■ WHAT IS NEEDED ■
Retype, word for word, every line of the records below starting at the one that contains "Task: Open post title С Днем Студента link" and ending at the one that contains "Task: Click the sort arrow next to Сегмент"; include both of those lines and nothing more.

■ LISTED RECORDS ■
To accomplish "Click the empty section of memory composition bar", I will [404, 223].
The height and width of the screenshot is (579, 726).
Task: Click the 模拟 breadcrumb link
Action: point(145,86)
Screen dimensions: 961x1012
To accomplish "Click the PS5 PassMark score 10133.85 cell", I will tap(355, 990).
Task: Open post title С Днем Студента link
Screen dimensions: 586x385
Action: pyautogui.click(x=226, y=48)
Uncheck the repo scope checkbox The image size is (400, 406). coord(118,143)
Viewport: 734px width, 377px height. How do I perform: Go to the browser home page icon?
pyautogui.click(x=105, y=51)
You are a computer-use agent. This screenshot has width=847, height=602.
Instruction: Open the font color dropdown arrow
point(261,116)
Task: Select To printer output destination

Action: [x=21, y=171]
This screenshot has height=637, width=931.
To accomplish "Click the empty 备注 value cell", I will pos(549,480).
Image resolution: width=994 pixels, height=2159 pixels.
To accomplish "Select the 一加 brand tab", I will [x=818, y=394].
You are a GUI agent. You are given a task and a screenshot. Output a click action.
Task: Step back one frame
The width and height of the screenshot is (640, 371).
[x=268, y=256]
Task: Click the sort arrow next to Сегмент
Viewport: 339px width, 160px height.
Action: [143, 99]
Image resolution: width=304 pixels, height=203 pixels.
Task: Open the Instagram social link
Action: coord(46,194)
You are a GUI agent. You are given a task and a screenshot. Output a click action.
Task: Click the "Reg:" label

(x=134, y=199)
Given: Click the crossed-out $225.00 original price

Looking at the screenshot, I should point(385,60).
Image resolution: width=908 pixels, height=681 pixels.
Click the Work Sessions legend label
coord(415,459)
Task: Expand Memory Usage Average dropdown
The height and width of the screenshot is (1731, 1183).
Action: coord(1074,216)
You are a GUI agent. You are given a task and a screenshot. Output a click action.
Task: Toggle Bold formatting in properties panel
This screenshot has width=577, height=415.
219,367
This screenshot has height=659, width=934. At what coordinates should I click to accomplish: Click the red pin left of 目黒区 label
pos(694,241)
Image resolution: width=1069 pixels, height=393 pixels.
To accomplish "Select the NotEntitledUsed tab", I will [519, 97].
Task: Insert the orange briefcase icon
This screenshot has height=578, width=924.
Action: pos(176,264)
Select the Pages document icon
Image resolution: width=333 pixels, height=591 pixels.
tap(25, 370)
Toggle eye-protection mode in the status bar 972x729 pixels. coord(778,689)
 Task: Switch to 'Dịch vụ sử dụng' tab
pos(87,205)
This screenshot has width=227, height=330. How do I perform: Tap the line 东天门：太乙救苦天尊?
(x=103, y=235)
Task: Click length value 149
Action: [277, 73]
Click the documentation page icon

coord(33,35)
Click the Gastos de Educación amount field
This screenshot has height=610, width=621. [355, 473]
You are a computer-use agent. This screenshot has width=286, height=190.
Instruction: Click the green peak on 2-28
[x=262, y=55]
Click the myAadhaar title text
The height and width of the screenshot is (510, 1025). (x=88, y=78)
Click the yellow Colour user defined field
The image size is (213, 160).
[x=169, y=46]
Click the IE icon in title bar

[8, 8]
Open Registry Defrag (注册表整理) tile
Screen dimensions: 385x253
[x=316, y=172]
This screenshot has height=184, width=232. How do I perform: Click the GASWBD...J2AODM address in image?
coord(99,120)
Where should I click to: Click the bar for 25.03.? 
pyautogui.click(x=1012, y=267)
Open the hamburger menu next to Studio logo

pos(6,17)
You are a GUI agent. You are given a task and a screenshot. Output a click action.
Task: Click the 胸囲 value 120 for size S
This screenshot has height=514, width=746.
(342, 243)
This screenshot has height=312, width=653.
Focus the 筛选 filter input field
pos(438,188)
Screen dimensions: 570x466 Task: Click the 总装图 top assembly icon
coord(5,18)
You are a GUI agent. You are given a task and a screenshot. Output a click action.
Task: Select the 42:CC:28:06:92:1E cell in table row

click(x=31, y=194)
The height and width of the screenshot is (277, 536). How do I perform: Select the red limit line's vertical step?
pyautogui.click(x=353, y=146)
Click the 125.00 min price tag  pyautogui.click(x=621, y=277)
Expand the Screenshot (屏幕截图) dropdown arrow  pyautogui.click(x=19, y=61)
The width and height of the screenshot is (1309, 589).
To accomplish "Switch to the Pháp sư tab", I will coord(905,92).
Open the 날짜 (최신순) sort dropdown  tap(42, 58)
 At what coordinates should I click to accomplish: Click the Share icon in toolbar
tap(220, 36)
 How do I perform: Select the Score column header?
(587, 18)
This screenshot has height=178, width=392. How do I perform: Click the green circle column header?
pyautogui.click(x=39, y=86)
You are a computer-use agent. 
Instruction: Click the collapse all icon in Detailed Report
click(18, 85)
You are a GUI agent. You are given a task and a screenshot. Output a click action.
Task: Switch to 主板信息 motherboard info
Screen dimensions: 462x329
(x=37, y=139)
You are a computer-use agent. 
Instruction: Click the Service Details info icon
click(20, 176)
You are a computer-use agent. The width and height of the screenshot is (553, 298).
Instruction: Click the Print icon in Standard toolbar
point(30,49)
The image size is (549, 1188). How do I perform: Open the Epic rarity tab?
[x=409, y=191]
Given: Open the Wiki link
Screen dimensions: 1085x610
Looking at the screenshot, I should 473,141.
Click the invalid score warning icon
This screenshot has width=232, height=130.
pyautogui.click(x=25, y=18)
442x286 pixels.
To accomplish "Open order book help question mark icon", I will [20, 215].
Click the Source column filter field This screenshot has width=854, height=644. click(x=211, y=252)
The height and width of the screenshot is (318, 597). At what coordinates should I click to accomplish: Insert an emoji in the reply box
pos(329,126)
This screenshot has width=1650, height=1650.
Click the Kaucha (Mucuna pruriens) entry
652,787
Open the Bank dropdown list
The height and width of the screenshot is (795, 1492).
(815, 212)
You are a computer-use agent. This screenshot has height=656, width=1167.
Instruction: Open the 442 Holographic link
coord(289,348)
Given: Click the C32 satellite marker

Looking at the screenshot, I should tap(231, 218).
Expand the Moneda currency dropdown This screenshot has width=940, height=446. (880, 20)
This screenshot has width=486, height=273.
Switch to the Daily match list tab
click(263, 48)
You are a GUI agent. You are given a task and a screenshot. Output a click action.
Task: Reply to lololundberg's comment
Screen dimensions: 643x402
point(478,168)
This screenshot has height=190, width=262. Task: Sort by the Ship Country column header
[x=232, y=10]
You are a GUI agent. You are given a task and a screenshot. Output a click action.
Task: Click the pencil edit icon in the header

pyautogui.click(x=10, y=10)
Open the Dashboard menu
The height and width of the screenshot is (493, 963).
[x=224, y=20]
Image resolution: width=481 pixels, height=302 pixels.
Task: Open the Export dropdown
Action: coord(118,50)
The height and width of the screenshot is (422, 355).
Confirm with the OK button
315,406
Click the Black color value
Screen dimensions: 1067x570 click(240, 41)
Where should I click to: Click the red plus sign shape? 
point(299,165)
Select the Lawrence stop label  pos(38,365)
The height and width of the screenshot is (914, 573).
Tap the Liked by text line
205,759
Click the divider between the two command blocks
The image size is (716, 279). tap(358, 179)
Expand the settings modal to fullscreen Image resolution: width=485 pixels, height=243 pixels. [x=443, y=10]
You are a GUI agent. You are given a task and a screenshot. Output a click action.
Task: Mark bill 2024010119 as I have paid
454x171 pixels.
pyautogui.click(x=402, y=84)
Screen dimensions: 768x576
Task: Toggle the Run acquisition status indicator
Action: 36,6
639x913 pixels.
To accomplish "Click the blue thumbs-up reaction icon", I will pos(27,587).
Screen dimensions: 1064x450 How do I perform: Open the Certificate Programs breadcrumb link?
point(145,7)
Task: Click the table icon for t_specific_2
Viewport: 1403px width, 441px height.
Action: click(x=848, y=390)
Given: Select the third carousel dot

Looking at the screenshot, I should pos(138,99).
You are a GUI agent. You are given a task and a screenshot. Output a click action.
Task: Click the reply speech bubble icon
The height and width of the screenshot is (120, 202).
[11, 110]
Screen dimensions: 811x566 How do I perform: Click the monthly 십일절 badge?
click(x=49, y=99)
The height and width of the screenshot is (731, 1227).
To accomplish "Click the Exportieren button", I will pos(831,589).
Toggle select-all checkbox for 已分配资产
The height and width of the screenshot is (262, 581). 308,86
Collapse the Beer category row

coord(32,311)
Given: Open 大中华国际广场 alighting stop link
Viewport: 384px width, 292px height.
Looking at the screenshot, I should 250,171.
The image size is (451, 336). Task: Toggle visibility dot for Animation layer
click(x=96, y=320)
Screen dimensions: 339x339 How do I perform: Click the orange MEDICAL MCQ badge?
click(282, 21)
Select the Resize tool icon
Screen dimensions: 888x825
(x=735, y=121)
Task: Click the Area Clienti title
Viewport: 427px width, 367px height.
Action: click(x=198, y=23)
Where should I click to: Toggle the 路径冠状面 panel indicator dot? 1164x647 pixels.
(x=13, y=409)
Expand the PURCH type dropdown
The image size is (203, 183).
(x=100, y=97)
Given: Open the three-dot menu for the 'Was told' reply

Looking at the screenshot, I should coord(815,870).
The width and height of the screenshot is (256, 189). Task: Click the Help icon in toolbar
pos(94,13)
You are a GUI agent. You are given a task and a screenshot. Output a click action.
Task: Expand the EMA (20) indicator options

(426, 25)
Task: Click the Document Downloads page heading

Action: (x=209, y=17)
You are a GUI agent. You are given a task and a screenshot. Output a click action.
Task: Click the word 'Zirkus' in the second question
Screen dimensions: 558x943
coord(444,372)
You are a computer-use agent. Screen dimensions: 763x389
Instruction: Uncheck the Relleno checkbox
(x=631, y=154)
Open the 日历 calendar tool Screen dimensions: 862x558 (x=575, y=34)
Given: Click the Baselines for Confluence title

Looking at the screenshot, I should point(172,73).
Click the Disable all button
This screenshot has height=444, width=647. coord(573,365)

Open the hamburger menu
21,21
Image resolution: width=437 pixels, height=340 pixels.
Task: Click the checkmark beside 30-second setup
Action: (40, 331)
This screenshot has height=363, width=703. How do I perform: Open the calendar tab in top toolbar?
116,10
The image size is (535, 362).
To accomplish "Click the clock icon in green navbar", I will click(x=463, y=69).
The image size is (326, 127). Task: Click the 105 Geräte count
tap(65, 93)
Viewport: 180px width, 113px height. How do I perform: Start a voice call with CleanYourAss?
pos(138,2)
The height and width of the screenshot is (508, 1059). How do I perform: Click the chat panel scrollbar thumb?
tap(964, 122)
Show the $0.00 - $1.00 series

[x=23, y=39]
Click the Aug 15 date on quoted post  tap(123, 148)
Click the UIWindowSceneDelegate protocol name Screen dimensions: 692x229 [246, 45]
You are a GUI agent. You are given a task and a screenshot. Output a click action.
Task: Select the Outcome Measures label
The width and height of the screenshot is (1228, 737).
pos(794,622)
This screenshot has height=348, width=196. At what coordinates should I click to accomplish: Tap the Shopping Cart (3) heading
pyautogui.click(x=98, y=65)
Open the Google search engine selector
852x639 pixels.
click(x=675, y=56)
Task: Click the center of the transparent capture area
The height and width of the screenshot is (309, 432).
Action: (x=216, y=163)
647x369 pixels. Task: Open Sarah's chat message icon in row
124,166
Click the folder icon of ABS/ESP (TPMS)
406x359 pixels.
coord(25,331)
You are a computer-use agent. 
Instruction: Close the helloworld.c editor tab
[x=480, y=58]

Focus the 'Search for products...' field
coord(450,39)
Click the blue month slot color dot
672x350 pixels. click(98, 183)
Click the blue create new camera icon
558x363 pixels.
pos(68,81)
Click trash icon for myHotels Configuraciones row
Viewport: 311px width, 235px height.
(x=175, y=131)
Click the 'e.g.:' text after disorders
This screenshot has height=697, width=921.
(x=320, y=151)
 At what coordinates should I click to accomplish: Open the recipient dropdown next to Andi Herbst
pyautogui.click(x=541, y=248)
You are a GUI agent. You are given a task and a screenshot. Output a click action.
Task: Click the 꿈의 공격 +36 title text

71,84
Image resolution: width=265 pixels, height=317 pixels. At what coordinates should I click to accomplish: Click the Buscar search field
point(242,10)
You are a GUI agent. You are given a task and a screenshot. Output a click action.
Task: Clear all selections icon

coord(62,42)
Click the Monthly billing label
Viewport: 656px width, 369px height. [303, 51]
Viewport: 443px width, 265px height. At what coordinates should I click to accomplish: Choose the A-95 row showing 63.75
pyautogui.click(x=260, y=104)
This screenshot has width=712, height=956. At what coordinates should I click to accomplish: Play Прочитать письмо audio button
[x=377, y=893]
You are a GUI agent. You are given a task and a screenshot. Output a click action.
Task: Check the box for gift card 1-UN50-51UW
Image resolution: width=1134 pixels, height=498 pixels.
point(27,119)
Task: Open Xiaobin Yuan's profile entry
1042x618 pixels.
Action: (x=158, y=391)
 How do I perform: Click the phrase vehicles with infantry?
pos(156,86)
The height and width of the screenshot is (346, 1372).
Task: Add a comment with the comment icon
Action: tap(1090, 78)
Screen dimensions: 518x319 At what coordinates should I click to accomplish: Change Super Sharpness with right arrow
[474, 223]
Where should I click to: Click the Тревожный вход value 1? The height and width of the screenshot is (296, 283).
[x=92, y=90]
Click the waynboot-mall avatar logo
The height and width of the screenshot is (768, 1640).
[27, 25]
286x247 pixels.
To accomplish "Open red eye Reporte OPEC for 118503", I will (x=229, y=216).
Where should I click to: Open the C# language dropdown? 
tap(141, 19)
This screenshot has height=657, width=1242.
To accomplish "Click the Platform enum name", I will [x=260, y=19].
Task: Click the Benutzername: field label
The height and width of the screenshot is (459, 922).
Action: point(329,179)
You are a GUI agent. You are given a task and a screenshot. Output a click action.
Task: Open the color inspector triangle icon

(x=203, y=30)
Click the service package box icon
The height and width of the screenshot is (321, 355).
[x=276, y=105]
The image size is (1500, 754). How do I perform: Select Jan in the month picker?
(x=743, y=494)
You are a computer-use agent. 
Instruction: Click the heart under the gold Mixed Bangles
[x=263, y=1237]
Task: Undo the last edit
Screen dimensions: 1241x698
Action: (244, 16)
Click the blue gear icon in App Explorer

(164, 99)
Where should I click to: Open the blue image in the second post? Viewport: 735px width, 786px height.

■ TASK RESPONSE ■
Task: Open post title С Днем Студента link
Screen dimensions: 586x385
Action: pyautogui.click(x=226, y=48)
Uncheck the repo scope checkbox The image size is (400, 406). coord(118,143)
Viewport: 734px width, 377px height. How do I perform: Go to the browser home page icon?
pyautogui.click(x=105, y=51)
You are a computer-use agent. This screenshot has width=847, height=602.
Instruction: Open the font color dropdown arrow
point(261,116)
Task: Select To printer output destination

Action: [x=21, y=171]
This screenshot has height=637, width=931.
To accomplish "Click the empty 备注 value cell", I will pos(549,480).
Image resolution: width=994 pixels, height=2159 pixels.
To accomplish "Select the 一加 brand tab", I will [x=818, y=394].
You are a GUI agent. You are given a task and a screenshot. Output a click action.
Task: Step back one frame
The width and height of the screenshot is (640, 371).
[x=268, y=256]
Task: Click the sort arrow next to Сегмент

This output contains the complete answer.